Recently there have been increasing discussions about the cost of public sector compensation and benefits. In Alberta, after the revelations at Alberta Health Services, the common man was made aware of supplemental pension funds. Now with the start of a new Parliament, the pensions of MPs and the Prime Minister are also coming under the microscope. The trend of supplemental pension seems to exist at all levels of the public sector. The questions are; why do they exist? Why are they so generous? Why do we continue to provide them?
Politicians like most of us are entitled to a pension, so are public sector workers. In the case of politicians, their career may be short lived and in many cases most of us would not agree to spend the time and aggravations they have to put up with.
We can all agree that the size and the formula used for politicians’ pensions are far more generous than most of us. They have large pensions, because in most cases they award themselves lucrative packages; albeit some government use an ‘independent’ individual or committee to award themselves compensation. The results produced by these independent adjudicators seem to always favor an increase rather than a decrease in compensation.
As for public servants we are always told that the pensions and benefits must be competitive with the private sector to attract good workers. All paid for by taxpayers.
I will go further in saying that if they do not like pension plans offered when they sign up, they can go and find a job in the private sector; where we are always told that compensations are better. They have a choice, while taxpayers never have a choice about the level of taxes they pay to support these inflated costs. History shows that public sector costs are rising to such levels that in some instances governments are going bankrupt in the United States, and Europe.
The dilemma faced by politicians who have large pension funds happens when some of them try to cut costs in the public sector. Given their lucrative packages, it becomes difficult to say to public sector unions that their compensations will be cut. Leadership demands that an example should be set from the top. Especially at a time of economic turmoil, there is not only a need to cut public sector costs but also an opportunity to restructure the civil service.
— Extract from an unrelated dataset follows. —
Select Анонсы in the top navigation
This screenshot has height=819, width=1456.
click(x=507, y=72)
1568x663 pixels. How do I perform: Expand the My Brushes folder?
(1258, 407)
How are politicians, of any stripe, be able to reconcile their compensation with major cuts?
The problem is that the public sector is rarely managed like the private sector. The demands of customer service may be the same but in the public sector they are rarely achieved to the customers’ satisfaction. In the private sector at least some shareholders do benefit from the results and share in the profits.
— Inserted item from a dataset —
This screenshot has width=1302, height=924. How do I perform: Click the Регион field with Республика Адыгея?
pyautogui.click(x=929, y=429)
There is no doubt that the greater public awareness of the public sector’s pension funds regime is causing problems for politicians. It is time for politicians to take responsibility and reform their pensions. In our opinion there are better ways to have an equitable system for all. In addition to the proposed changes made by the federal Government it would be nice to see the implementation of the following:
- Reduce politicians’ pension. At all levels
- Increase the amount of RRSP and TFSA contribution for all Canadians
- Reduce the tax rate on withdrawal of RRIFs, and annuities
Now that the federal politicians have agreed to review and change their pensions, it would be nice to see their provincial counterparts do the same thing.
Politicians must remember that their pensions are paid for by tax payers. Only when there is balance can they say they are accountable.